> _GOAL OF THE EXERCISE_: Set down exactly the lines below between the line holding "This screenshot has height=798, width=640." and the line holding "Click the CGroup", inclusive; no other line belongs in the answer.

=== Begin Enclosure ===

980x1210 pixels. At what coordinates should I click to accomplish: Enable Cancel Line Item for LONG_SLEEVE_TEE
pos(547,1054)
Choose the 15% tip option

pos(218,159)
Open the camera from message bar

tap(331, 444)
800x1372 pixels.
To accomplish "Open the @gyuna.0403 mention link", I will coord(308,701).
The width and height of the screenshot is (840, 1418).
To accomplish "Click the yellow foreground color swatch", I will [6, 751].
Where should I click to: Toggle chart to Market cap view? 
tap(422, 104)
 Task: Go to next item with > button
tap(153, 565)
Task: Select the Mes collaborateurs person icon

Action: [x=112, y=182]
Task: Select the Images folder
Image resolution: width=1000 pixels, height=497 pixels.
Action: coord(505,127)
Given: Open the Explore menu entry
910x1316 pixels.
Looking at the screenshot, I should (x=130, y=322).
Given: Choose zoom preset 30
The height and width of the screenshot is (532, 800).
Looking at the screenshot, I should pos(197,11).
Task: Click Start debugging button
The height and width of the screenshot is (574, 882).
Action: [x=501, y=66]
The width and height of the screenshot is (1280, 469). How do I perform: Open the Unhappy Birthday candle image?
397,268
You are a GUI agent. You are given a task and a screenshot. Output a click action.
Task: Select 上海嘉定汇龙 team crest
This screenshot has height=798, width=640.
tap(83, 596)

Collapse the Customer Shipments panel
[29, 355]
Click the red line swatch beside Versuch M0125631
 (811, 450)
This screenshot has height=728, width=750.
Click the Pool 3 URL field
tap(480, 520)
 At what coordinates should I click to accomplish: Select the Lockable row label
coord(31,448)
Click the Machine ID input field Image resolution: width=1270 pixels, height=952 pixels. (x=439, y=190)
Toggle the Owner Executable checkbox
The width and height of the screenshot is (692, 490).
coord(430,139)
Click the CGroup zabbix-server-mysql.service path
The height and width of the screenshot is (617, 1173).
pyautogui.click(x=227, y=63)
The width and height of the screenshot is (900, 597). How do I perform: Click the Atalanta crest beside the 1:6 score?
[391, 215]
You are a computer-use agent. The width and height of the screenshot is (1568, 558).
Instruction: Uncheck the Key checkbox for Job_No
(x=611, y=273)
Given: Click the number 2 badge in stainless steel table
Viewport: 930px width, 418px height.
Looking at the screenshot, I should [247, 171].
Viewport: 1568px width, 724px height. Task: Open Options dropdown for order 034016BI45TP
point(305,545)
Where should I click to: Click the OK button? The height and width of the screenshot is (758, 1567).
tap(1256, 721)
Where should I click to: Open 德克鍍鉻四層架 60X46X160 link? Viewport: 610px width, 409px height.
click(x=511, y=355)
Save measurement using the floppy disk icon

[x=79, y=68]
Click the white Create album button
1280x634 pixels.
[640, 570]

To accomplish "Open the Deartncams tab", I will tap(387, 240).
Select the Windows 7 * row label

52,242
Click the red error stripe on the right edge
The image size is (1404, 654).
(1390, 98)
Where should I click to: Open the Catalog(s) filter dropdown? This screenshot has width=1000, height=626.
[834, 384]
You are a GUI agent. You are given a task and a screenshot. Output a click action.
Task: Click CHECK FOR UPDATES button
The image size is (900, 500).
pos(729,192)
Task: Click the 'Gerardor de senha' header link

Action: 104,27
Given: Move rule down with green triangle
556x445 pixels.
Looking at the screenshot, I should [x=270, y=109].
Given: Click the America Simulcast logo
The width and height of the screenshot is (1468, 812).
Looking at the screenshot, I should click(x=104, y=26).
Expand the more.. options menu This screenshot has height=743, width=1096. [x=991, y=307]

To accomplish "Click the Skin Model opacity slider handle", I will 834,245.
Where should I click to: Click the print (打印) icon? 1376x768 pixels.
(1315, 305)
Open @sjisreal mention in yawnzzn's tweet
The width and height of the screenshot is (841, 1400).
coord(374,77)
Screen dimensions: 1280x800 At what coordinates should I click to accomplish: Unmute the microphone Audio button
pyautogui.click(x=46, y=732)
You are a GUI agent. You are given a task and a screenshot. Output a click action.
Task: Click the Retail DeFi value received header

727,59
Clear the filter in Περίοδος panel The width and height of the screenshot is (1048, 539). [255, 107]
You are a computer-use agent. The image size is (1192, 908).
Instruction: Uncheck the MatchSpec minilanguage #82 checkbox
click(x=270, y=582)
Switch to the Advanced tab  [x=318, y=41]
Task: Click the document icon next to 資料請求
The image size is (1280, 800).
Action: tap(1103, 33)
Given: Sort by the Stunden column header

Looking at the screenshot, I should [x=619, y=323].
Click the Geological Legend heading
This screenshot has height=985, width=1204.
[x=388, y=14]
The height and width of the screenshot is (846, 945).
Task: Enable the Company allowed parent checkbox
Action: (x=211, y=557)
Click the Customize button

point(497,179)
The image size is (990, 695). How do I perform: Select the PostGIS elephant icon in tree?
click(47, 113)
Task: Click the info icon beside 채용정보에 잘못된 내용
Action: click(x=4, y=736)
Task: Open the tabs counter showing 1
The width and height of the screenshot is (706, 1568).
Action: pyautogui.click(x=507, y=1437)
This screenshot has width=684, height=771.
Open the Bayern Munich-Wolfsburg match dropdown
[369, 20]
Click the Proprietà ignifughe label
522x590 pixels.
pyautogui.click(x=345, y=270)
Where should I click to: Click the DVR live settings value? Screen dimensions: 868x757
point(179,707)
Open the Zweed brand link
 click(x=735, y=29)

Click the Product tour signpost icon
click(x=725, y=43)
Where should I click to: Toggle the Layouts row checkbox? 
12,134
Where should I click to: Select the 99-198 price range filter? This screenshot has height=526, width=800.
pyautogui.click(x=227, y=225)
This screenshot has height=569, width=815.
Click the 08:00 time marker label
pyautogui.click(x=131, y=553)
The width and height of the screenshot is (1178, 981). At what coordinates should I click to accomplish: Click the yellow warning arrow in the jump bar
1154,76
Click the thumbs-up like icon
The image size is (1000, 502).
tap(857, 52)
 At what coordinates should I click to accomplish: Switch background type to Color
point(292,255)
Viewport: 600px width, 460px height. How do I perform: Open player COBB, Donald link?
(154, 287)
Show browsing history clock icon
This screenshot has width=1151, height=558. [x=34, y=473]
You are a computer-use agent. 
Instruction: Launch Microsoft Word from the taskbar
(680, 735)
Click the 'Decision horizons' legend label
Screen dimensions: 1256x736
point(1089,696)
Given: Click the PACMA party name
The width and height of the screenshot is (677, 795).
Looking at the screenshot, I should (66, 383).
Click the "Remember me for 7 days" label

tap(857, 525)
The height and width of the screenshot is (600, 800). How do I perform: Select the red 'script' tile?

=== End Enclosure ===

> _FINISHED TASK_:
This screenshot has height=798, width=640.
tap(83, 596)

Collapse the Customer Shipments panel
[29, 355]
Click the red line swatch beside Versuch M0125631
 (811, 450)
This screenshot has height=728, width=750.
Click the Pool 3 URL field
tap(480, 520)
 At what coordinates should I click to accomplish: Select the Lockable row label
coord(31,448)
Click the Machine ID input field Image resolution: width=1270 pixels, height=952 pixels. (x=439, y=190)
Toggle the Owner Executable checkbox
The width and height of the screenshot is (692, 490).
coord(430,139)
Click the CGroup zabbix-server-mysql.service path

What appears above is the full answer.